The key however, is to serve tiny portions. Kids need to have the freedom to smell, taste and explore foods without feeling pressured. A bite-sized amount therefore, helps them to decide whether they’ll try it or not.
Serve salad in the smallest section of your kid’s plate, or serve it in small plate like a tea-cup saucer.
Stay consistent and continue to serve small portions at every meal, every day, and eventually your kids may surprise you.
Get your kids to eat salad by picking the right type
I personally don’t like spinach unless it’s blended in a smoothie, and the same goes for our kids.
Taste, texture and overall food preferences are important to keep in mind.
Your kids may dislike some varieties of greens like kale and Romaine but a milder green like red leaf lettuce or a spring mix might be a win.
Get your kids to eat salad with the right tools
I never used to be the salad-eating type—cooked vegetables were more my speed.
But after I had my first child, my husband purchased this wood chopping bowl and mezzaluna set and making salads became easier and more delicious.
I simply add salad greens, carrots or peppers and avocado, chop everything in the bowl and I have a restaurant-quality salad. Now that my kids are older, they can chop the salad while I’m taking care of the rest of the meal.
Another thing to keep in mind is that some vegetables can be choking hazards, so you’ll want to be sure that they’re finely chopped.

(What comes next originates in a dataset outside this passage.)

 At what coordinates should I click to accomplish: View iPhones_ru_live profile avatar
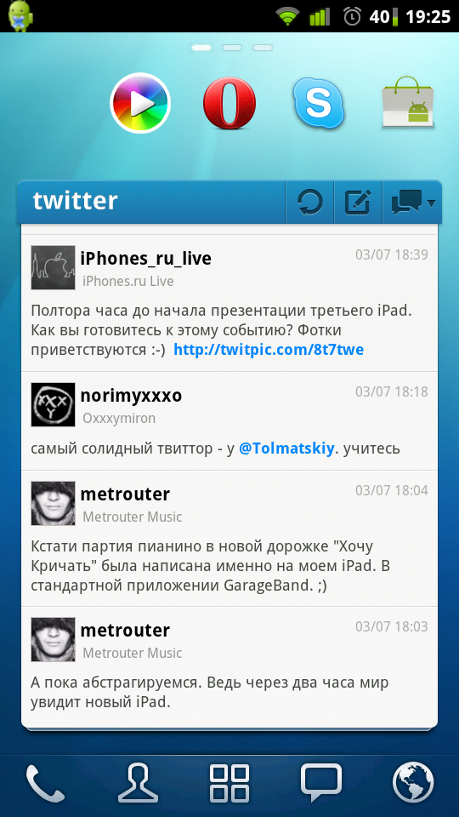(53, 267)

You can use a potato peeler, a box grater, or a food processor.
Add yummy ingredients
Think about foods your kids already love and add them to salads to make them more appealing. Put out a variety of ingredients like croutons, shredded cheese, raisins, cranberries, mandarin oranges, nuts and seeds and let your kids choose.
Although you don’t want to go overboard with the toppings, which can add sodium, sugar and saturated fat, if it’s the only way to get your kids to eat salad, then so be it. As your kid grows to love salad, you can slowly cut back or swap out all the extras.
Don’t forget salad dressing
Dressing can give plain ‘ol salad some serious flavor so try different types until you find one your kid likes.
Although store-bought dressings are easy, keep in mind that many contain preservatives, are made with soybean oil, a man-made, processed oil, and are high in sugar and saturated fat.
Consider making your own salad dressing at home with ingredients like olive oil, balsamic vinegar, lemon juice, and avocado.
Try salad kits
My family has become hooked on a salad kit that has shaved Brussels sprouts, shredded cabbage, pumpkin seeds and dried cranberries.
Salad kits can be an easy way to get your kids to eat salad and make it easy to pull together dinner in no time.
When choosing a salad kit, always read labels since many are high in calories, sodium and sugar.
Take your kids grocery shopping
Shopping for salad ingredients at the grocery store or farmers’ market with your kids helps them to feel empowered to make healthy choices. When they’ve had a hand in making a meal, they’ll be more likely to eat it.
In fact, according to an August 2014 study in the journal Appetite, kids who cooked with their parents ate 76 percent more salad than those whose parents prepared the meal alone.
It might seem that your kids will be picky eaters forever, especially if you have toddlers who are inherently picky, but most kids can become healthy, adventurous eaters and love salad.
The key is to continue to offer healthy foods and teach healthy eating habits every day. This simple shift in mindset can help you muster up the energy and dedication to stay the course and raise healthy-eating kids.